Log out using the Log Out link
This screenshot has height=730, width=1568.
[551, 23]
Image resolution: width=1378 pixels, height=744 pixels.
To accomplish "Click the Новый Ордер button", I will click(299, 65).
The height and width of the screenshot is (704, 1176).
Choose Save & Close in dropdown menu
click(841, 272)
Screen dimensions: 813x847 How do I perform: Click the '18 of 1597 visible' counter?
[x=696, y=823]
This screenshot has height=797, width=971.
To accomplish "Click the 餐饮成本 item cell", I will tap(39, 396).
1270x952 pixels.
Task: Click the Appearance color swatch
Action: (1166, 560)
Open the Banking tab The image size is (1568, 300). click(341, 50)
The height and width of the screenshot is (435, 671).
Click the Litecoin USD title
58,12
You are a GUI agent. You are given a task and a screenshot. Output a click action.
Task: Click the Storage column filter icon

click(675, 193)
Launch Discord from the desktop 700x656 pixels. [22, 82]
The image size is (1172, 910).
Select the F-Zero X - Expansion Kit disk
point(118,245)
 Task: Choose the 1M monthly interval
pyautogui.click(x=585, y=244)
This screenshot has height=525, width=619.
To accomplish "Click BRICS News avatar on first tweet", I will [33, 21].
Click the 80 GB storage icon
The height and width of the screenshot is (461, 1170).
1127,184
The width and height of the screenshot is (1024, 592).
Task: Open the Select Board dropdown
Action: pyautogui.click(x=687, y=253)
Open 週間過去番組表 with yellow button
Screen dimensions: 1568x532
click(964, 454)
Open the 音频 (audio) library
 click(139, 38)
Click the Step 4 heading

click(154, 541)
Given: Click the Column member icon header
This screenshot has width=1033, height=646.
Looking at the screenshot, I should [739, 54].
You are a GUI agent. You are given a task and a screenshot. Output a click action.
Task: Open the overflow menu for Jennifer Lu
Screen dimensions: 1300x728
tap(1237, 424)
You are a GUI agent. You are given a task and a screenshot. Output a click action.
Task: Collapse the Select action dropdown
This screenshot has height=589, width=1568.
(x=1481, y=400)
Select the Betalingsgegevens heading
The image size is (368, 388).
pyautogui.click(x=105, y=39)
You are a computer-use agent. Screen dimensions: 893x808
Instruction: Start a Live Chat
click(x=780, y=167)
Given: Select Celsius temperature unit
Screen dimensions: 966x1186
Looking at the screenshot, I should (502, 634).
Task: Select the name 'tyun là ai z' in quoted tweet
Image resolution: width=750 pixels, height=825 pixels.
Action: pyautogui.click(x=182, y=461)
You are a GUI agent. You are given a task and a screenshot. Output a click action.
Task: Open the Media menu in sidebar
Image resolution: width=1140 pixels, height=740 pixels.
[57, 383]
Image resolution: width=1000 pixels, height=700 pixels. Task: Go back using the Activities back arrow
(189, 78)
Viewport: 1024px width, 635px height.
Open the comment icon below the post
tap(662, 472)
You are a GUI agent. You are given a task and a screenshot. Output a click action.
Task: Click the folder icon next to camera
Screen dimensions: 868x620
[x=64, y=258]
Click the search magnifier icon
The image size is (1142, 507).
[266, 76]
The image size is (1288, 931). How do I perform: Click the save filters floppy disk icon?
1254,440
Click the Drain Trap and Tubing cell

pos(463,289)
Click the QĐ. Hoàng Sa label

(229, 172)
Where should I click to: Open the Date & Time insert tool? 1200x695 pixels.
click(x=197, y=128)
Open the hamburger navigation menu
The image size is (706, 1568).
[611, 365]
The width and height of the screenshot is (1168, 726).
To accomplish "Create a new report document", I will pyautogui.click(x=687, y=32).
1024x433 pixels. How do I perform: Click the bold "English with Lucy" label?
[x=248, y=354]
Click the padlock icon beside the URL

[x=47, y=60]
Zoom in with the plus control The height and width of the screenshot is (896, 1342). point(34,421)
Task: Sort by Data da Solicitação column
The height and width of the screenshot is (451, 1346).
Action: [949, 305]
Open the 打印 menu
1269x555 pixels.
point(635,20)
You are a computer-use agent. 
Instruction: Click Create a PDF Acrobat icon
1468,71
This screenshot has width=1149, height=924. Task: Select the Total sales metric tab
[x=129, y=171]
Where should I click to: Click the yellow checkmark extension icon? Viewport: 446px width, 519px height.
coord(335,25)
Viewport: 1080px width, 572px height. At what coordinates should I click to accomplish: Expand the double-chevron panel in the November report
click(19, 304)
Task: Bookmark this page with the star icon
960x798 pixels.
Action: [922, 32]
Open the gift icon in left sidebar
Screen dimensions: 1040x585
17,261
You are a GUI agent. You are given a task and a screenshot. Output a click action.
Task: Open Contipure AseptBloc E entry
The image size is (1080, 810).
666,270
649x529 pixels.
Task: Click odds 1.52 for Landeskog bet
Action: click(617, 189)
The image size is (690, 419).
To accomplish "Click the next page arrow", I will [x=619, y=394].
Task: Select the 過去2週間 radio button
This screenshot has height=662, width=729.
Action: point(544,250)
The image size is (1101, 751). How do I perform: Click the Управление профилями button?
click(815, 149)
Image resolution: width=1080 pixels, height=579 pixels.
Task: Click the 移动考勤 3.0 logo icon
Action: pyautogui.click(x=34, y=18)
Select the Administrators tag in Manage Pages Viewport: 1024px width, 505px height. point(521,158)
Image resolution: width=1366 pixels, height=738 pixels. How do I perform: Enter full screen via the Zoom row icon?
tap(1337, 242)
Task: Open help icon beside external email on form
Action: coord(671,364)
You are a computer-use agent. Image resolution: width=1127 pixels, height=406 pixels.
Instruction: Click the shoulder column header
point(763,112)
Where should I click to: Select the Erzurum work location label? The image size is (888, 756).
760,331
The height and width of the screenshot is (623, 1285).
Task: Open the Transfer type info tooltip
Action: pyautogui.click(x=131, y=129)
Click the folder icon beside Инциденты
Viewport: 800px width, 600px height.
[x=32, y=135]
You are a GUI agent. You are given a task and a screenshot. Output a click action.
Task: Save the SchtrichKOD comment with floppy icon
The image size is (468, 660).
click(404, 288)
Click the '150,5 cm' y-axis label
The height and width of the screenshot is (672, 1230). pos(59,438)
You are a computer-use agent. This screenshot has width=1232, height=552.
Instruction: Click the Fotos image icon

******************************

What you should do: Scan the data above for the word "folder". Copy every line in which it is found.

The completed task:
Task: Click the folder icon next to camera
Click the folder icon beside Инциденты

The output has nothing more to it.